» **Your task**
In the records below, the lines between the one holding "Given: Toggle the" and the one holding "You are a computer-use", inclusive, are to be transcribed exactly; no pictures are to be included.

Stored data
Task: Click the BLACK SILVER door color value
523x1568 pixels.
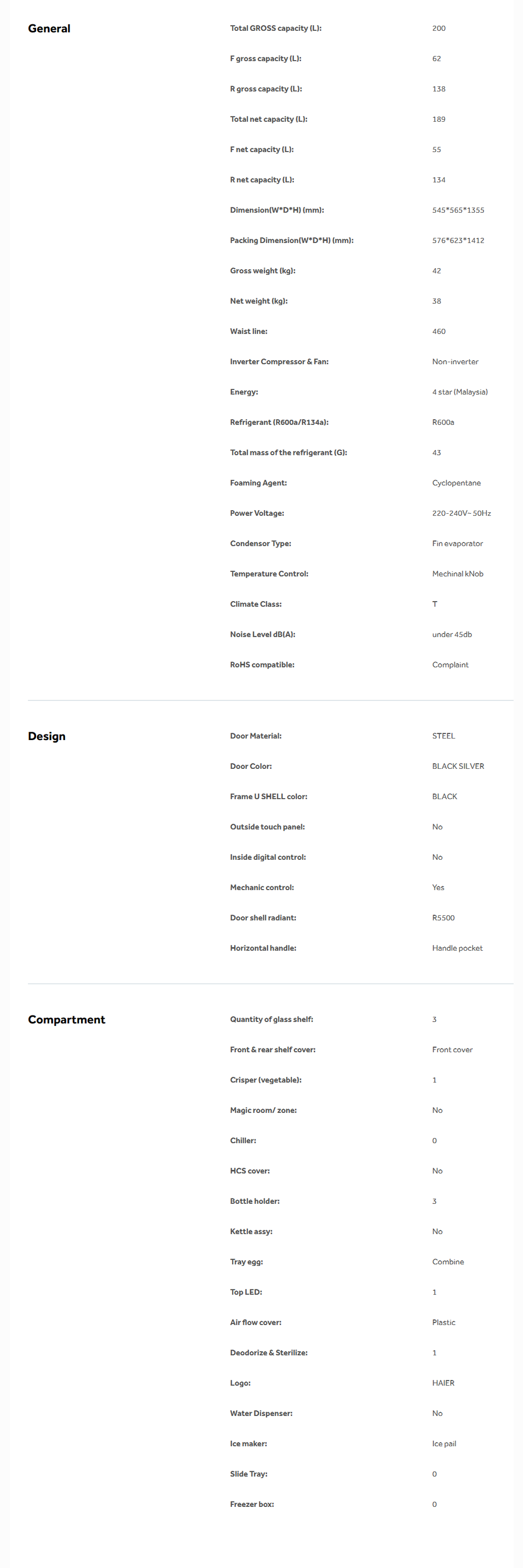Action: [458, 766]
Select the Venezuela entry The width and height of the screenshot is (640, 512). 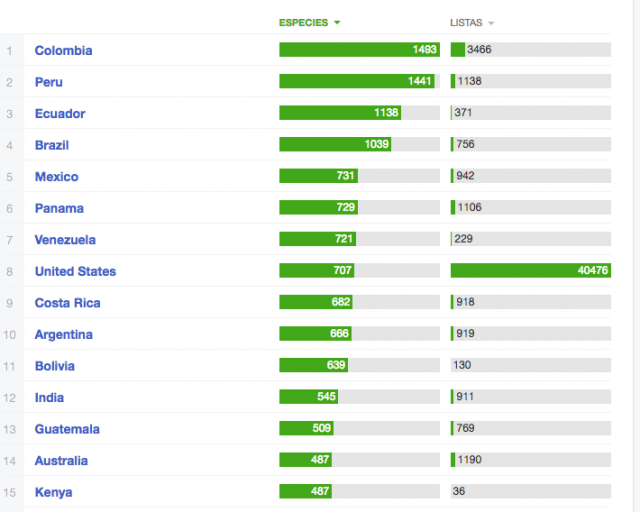tap(65, 240)
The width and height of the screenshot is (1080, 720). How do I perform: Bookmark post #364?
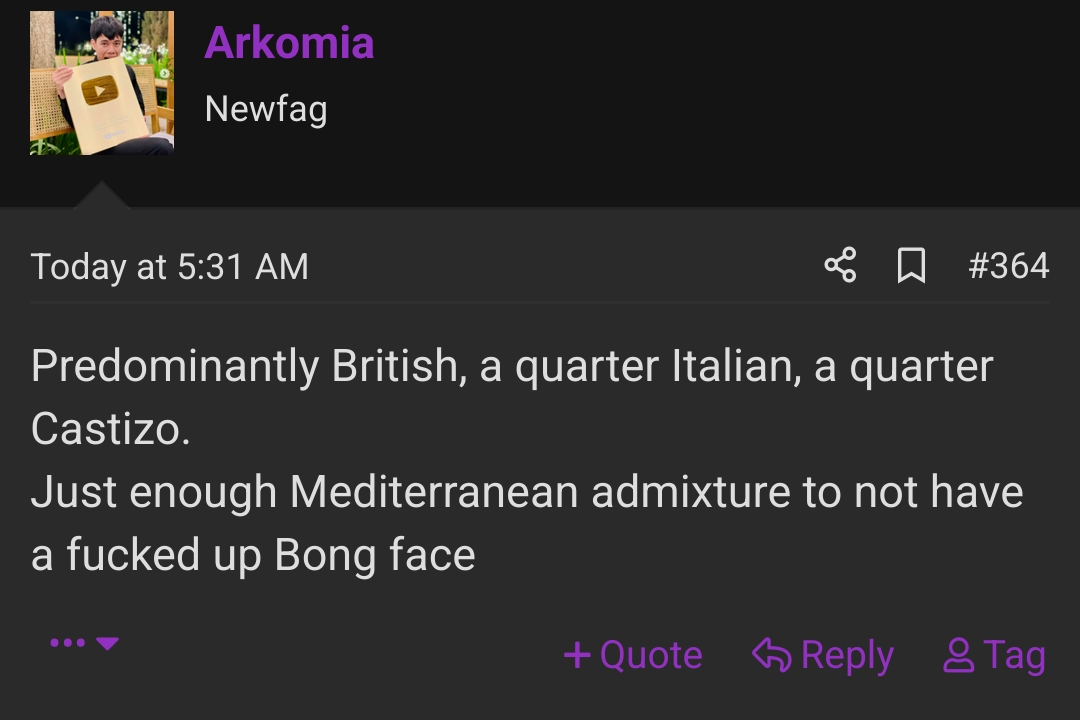911,266
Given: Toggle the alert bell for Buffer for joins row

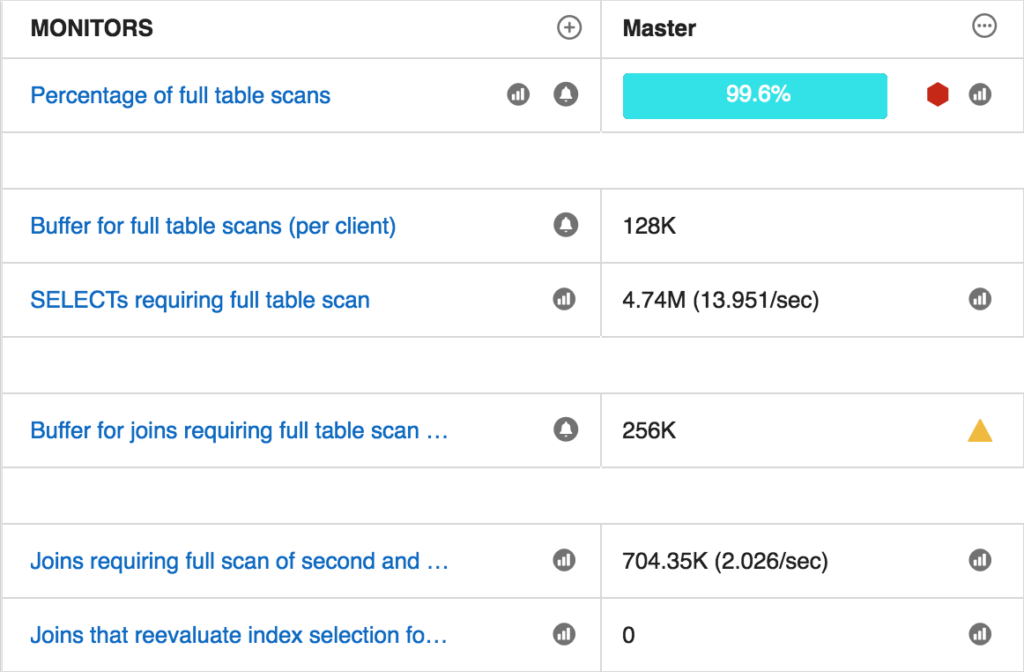Looking at the screenshot, I should (x=565, y=430).
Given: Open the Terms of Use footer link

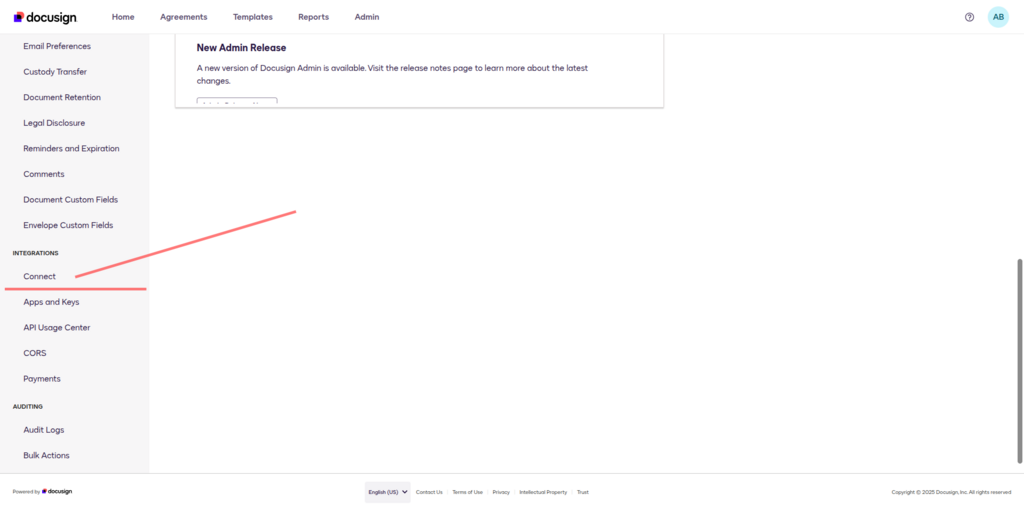Looking at the screenshot, I should tap(467, 492).
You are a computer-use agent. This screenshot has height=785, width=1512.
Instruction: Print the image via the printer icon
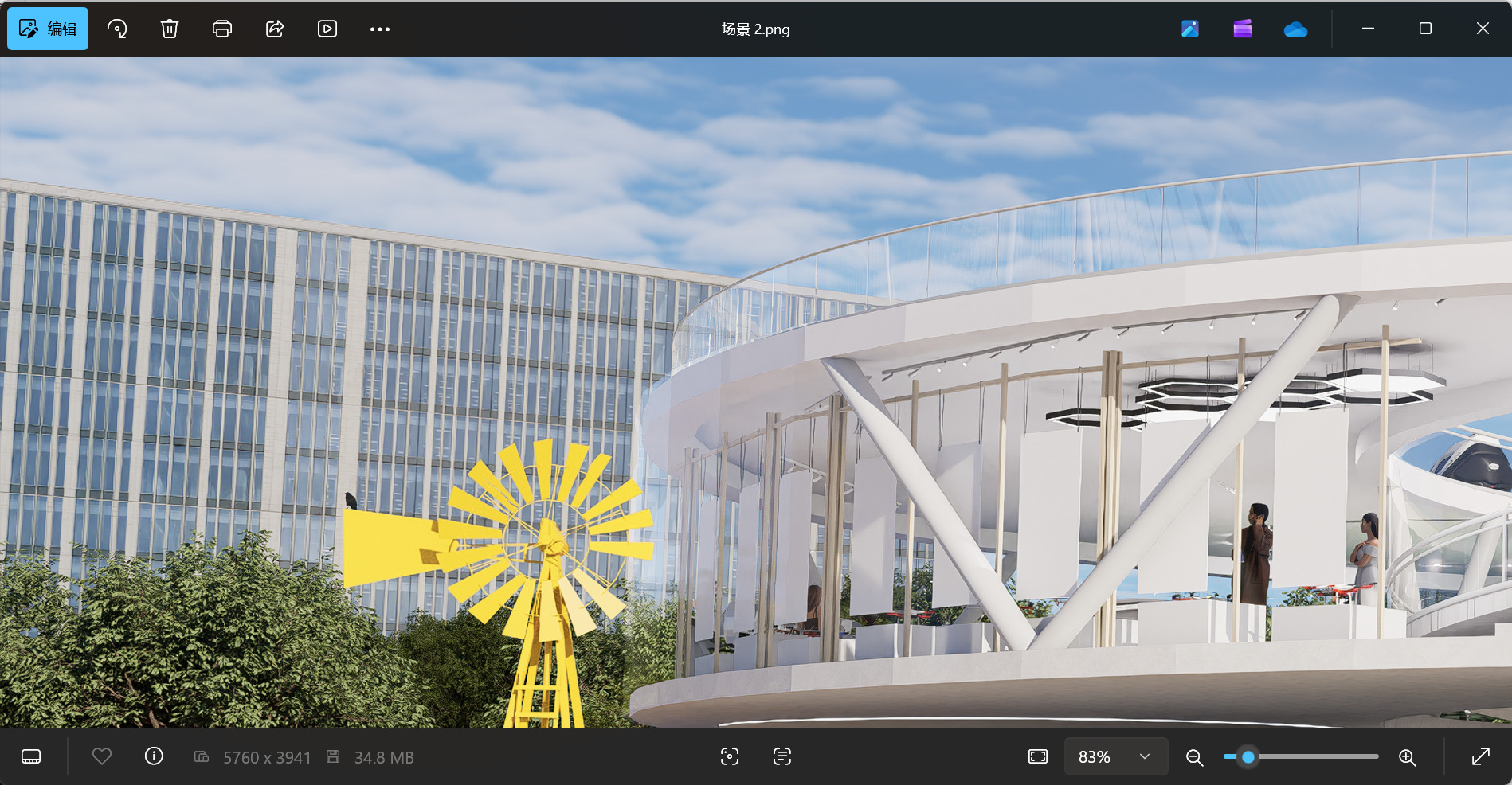click(222, 29)
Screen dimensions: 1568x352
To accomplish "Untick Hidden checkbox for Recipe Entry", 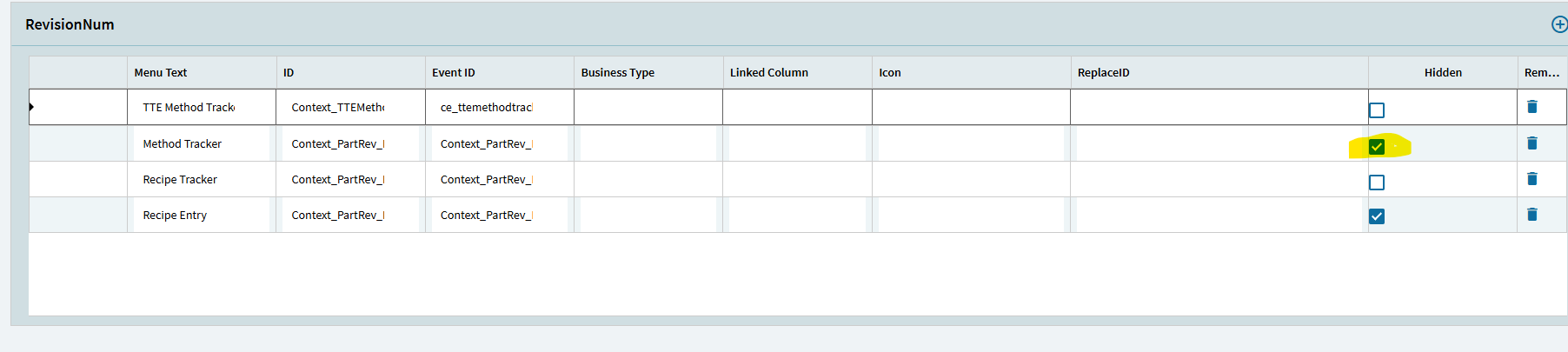I will 1377,216.

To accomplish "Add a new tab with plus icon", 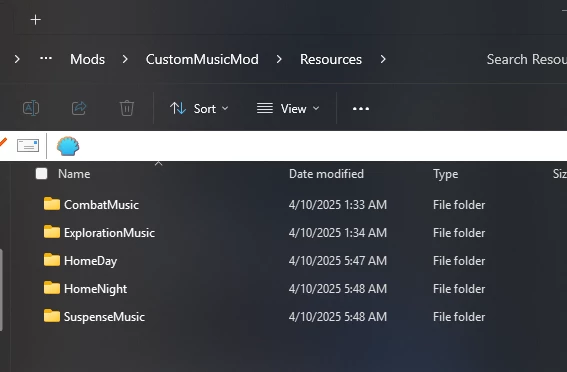I will pyautogui.click(x=35, y=20).

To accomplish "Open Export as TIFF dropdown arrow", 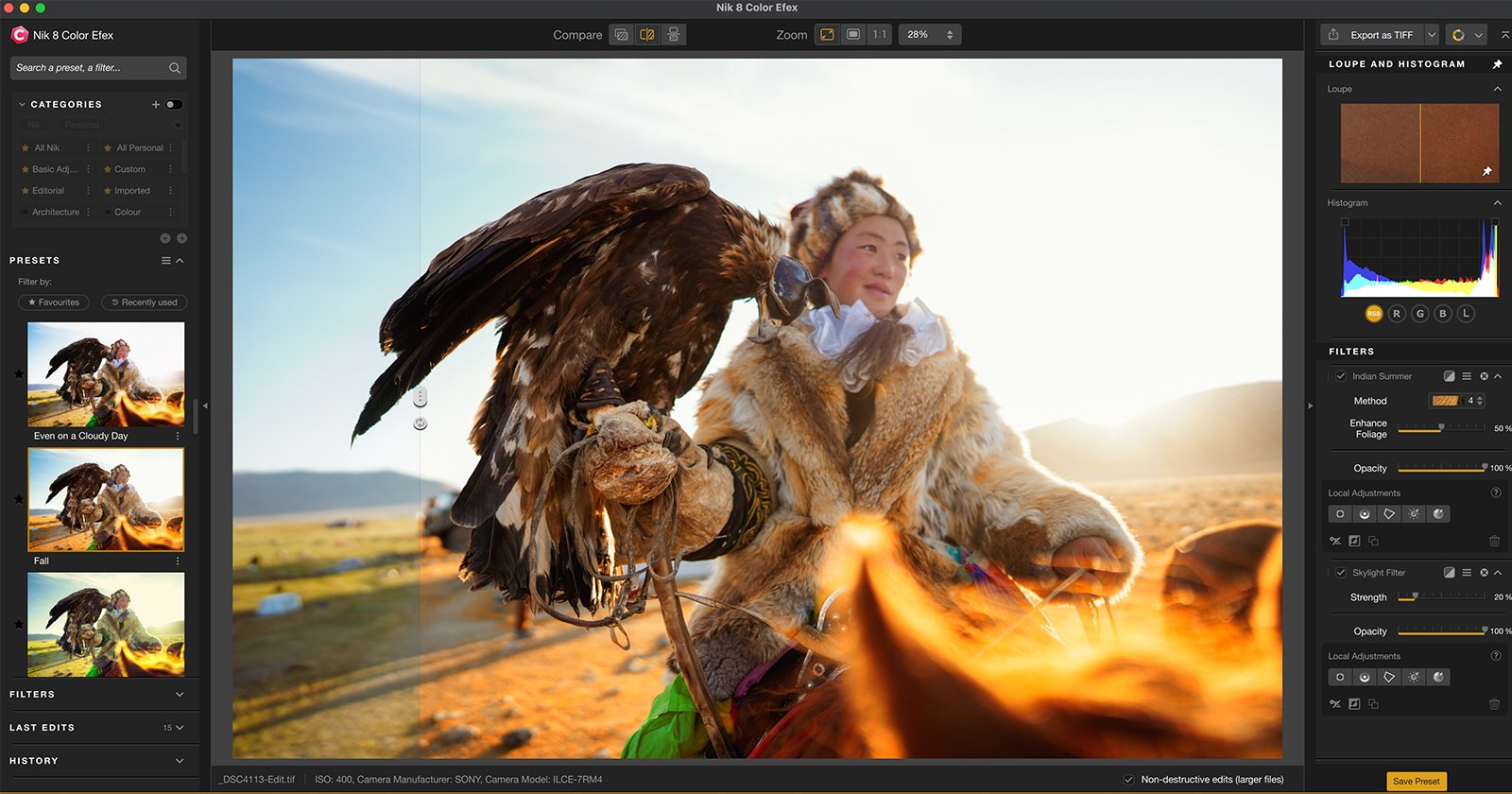I will pyautogui.click(x=1432, y=35).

» **Answer for the task**
Given: Toggle the alert bell for Buffer for joins row

Looking at the screenshot, I should (x=565, y=430).
Given: Open the Terms of Use footer link

Looking at the screenshot, I should tap(467, 492).
You are a computer-use agent. This screenshot has height=785, width=1512.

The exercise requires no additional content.